The entrance to the venue felt more like an airport foyer rather than the home of the best rock n'roll gig in town, our mingling in the bar area for a while resulted in uncovering a group from Inverness who had traveled their 300 mile round trip to see the man, and a guy from just along the coast from us here in Durness who would have chalked up some 700 miles by the time he made it home, as well as a chance to sing along with the Dundee four to Old Laughing Lady and give them a version of For The Turnstiles in return. The announcement that the show would begin in 5 minutes started a stamped.
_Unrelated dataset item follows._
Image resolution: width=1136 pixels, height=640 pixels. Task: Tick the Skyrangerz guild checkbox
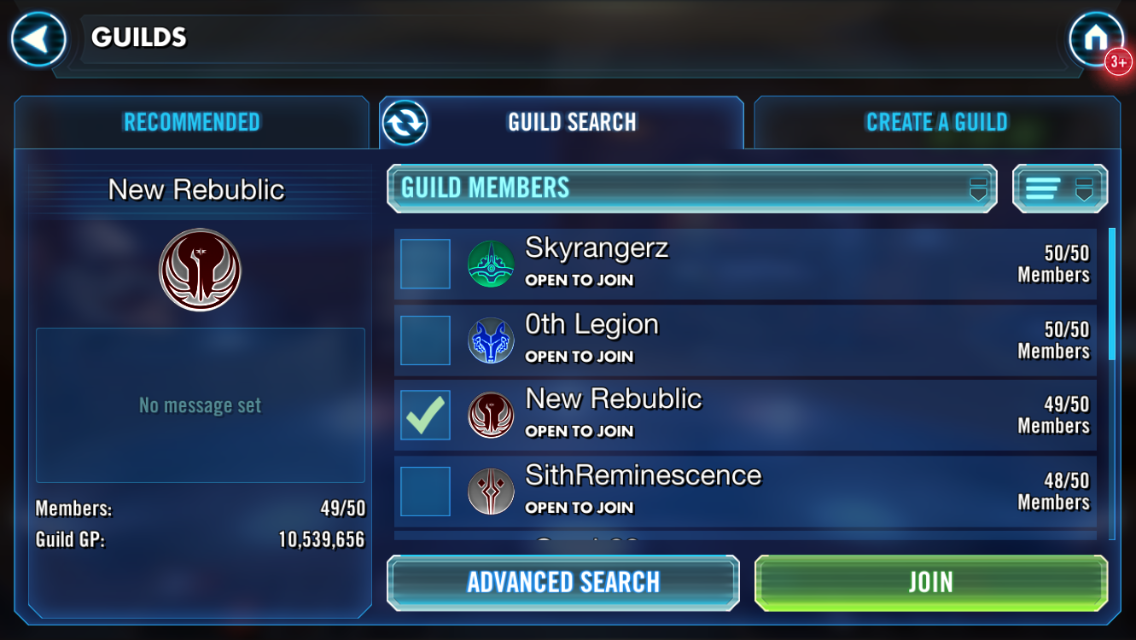tap(425, 264)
Within the curtain walls which frame the arena we found ourselves to the right of the stage about 10 meters from the speaker banks, with a great view across the stage perfect. The unmistakable riff of Hey Hey My My lifted the top of my head off and other than the image of Billy and Frank sharing a mike at the far side of the stage this song passed in a blur of adrenaline, Bite The Bullet and Barstool blues confirm its not just another stadium set, Big Time (a great song )surpasses the album version. Then the unfamiliar chords which lead into "Aurora Borealis the icy sky........" wonderful, if anything captures the typical Crazy Horse "sound" on the night it was this, beautiful spaces between the noise and a great melody to hang their vocals on. Perhaps it was the second pass of the refrain that Neil sang, Marilyn Monroe, John Lennon and Me, The bootleg will bear out whether this was truly the case or I’m clean off my rocker and hearing things. The monster that is Slipped Away seemed to drift off into some sonic loop which to me got to the point it created an almost cocteau twins vibe with the vocals playing a part of the overall sound rather than any sort of focal point.
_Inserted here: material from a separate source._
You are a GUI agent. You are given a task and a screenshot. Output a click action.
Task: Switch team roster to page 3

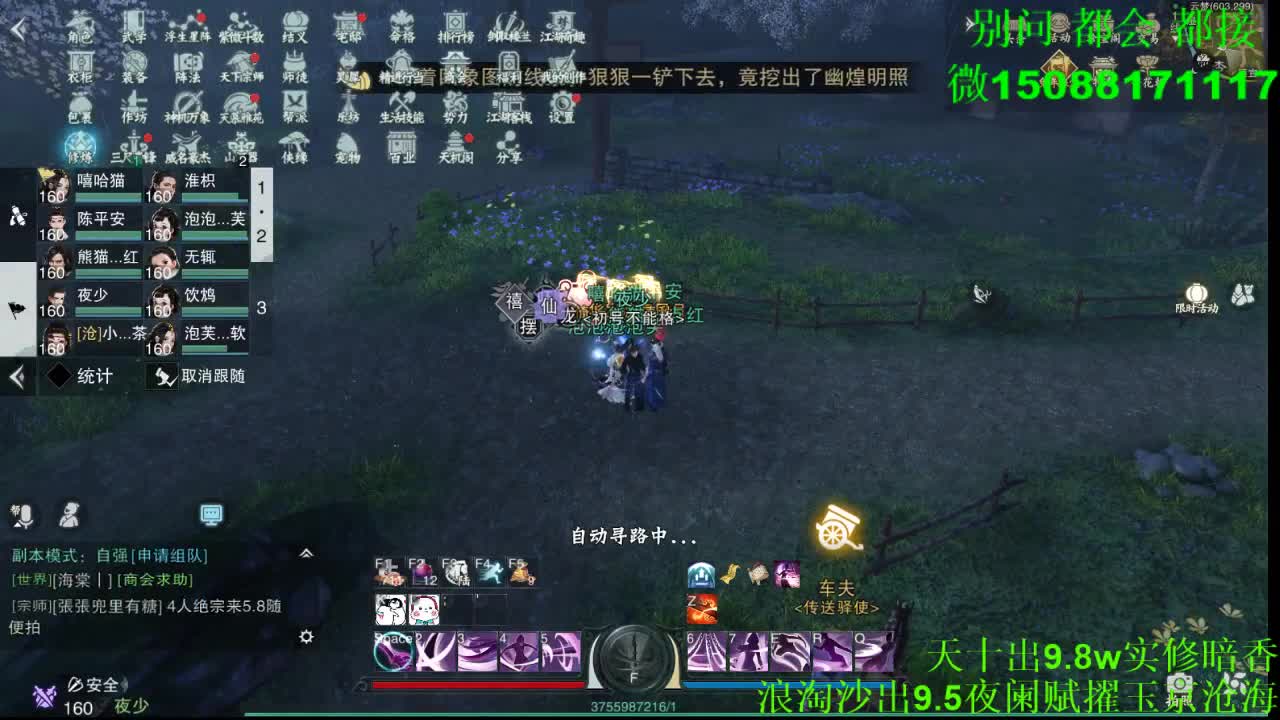point(261,308)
The 3 song acoustic set was a fine surprise no Heart of Gold and thankfully no Sugar Mountain Long May You Run is a fine sing along. Blistering along for the next 3 songs with Neil saying "here's another song just like the last one" between Cinnamon Girl and Fucking up, and I did detect a rustish reggaeish feel to the ending of Cortez. Music Arcade hit the spot a 5 minuet chill out with the chorus sang enough times to get it into the crowds unconscious, this will be a tune that will last. Sure I read on the net about the Like A Hurricane experience, but what you forgot to say was that if you were standing in front of the speakers in a smallish (compared to festivals) hall Billy's pounding on the bass strings hurts! the rumble was in your toes and in your nose. I want to hear this again, the strobe effect added to the overall dynamics and the string thrashing handed out by Neil to Ole Black guaranteed it had made its last appearance of the night.
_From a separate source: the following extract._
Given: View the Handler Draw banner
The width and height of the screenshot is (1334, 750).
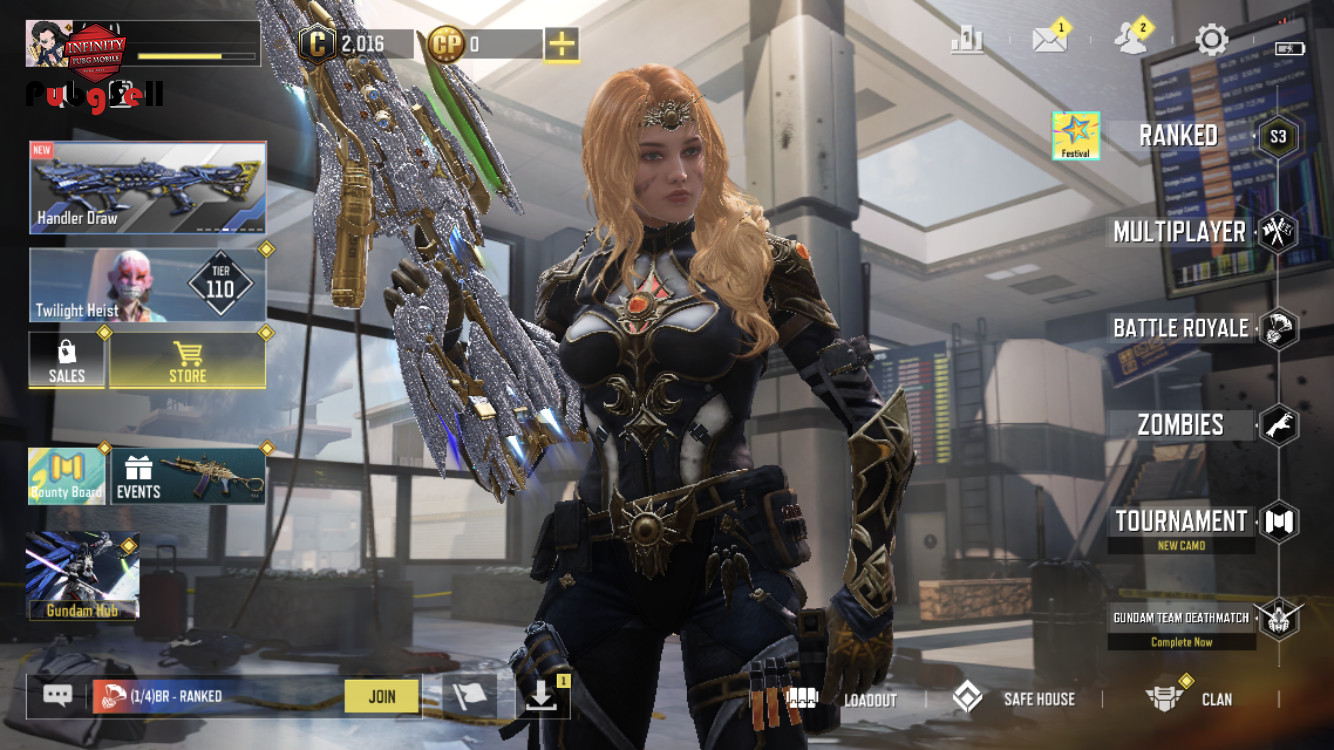Looking at the screenshot, I should point(148,188).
The three encore numbers were played on the gold top, at the close of Welfare Mothers Neil hung over the edge of the stage making motions like he was juggling a pair of very large breasts, I think this may have been a reference to a young lady who had climbed up on someone’s shoulders right in front of the stage and was giving it heaps. Danger Bird a great song and a delight to hear it live. Then a quick pogo to the fast sections of Sedan Delivery, a look from Neil over his left shoulder and it stopped dead and they were gone.

Leaving me to float out of the aircraft hanger singing "Have you ever been lost, Have you ever been found out, Have you ever been all alone, at the end............"

Ian Campbell
The man with his head on upside down.